Richard Cameron-Wolfe looks to continue moving crowds

Composer looks to continue moving crowds

Richard Cameron-Wolfe has composed music in New Mexico for the last 20 years. (Courtesy of Alanna Maharajh Stone)

Richard Cameron-Wolfe took a giant step after taking to the stage at the National Opera Center’s Marc A. Scorca Hall in New York.

Cameron-Wolfe joined Spanish composer Agustín Castilla-Ávila and Austrian composer Wladimir Rosinskij to perform “Nomads-Oasis,” a concert featuring five American premieres and two world premieres on Aug. 6.

“More than half of my music was composed in New Mexico, as I moved out from New York in 2002,” Cameron-Wolfe said. “I already was here composing music in 1974 at the foundation, the little artists’ residence place in Taos.”

This event began with “In Memoriam Dmitri Hvorostovsky,” Rosinskij’s tribute to his old pal the great Siberian baritone.

“I was traveling to Russia, to Ukraine, Latvia, Azerbaijan, when I met Wladimir Rosinskij, actually in southern Russia, back in 1993, I think,” Cameron-Wolfe said. “Then we got this brainstorm since all of us are traveling all over the place within music, to have a loose collective that we call nomads, and we just look for a place where we can stop for a while, join some local musicians and put together a concert.”

Concluding the event was the world premiere of Cameron-Wolfe’s micro-opera “Passionate Geometries,” which features soprano Elisabeth Halliday-Quan.

“They’re going to expect the unexpected and they are not going to hear phrases that remind them of such and such, or so and so,” Cameron-Wolfe said. “But I think, listening is an activity, not a passivity so if people show up, they’re already doing something.”

Austrian composer Wladimir Rosinskij worked with New Mexico composer Richard Cameron-Wolfe on a project that premiered in New York on Aug. 6. (Courtesy of Alanna Maharajh Stone)

The team rehearsed in Minnesota before making the New York debut.

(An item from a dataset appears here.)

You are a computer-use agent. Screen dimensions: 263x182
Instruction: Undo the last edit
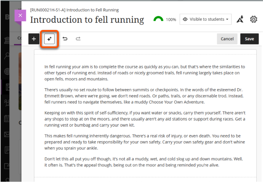point(65,39)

“It has been really wonderful, I mean, one of the things that we are really intent on doing wherever we go, is having a core group that includes the Ukrainian cellist and California-based pianist,” Cameron-Wolfe said. “We have an amazing group of players for that concert on the sixth.”

Cameron-Wolfe had plenty of anticipation as the date drew near and saw months of work coming to fruition.

“Everyone seems to be coming to the rehearsals, knowing their part perfectly,” Cameron-Wolfe said. “I’m kind of the writer with a cookbook, and I deliver a recipe to the musicians, and then they do the cooking. We’re very lucky that we have really fine performers who have a background in playing contemporary classical music.”

For Cameron-Wolfe, describing his sound is a difficult thing to do.

“That’s the impossible question that I have come upon, though I still love and use melody,” Cameron-Wolfe said. “Sometimes the music is very rhythmically complicated and faded to where you can’t find a beat, but then as my sister says, there’ll be really beautiful harmony sections that are just delicious.”

Cameron-Wolfe looks to continue moving crowds everywhere he goes.

“My goal is always to just tell the truth, and hope that my truth resonates with an audience’s sense of art,” Cameron-Wolfe said.